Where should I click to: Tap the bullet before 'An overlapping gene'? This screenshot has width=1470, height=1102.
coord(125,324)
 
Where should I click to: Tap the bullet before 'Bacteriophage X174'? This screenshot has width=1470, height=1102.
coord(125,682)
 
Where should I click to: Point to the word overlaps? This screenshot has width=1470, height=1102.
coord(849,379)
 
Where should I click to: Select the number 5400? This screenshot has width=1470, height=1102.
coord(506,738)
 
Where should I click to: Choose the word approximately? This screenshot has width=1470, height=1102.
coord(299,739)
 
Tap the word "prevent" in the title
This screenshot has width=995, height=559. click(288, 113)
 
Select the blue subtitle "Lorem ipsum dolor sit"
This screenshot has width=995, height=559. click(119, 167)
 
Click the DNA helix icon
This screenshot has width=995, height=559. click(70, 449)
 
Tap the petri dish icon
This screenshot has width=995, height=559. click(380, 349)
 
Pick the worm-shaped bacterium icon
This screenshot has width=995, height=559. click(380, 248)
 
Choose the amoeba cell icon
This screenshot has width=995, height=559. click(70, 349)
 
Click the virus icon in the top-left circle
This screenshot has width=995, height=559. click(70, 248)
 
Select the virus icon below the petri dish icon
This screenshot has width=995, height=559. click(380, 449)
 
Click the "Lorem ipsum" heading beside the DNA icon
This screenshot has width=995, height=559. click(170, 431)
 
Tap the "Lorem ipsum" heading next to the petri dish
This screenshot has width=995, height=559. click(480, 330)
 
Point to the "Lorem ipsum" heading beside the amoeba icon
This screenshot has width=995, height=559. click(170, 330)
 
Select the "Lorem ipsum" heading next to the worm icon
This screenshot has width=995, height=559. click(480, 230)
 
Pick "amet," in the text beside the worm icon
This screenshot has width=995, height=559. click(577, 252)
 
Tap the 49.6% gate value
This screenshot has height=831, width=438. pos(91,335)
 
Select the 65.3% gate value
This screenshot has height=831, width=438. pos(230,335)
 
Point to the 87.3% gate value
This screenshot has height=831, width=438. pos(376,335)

▶ PROMPT
What is needed is every line from the beginning of the data up to and including the line with "This screenshot has width=995, height=559. click(288, 113)", given again word for word.

▶ ANSWER SECTION
Where should I click to: Tap the bullet before 'An overlapping gene'? This screenshot has width=1470, height=1102.
coord(125,324)
 
Where should I click to: Tap the bullet before 'Bacteriophage X174'? This screenshot has width=1470, height=1102.
coord(125,682)
 
Where should I click to: Point to the word overlaps? This screenshot has width=1470, height=1102.
coord(849,379)
 
Where should I click to: Select the number 5400? This screenshot has width=1470, height=1102.
coord(506,738)
 
Where should I click to: Choose the word approximately? This screenshot has width=1470, height=1102.
coord(299,739)
 
Tap the word "prevent" in the title
This screenshot has width=995, height=559. click(288, 113)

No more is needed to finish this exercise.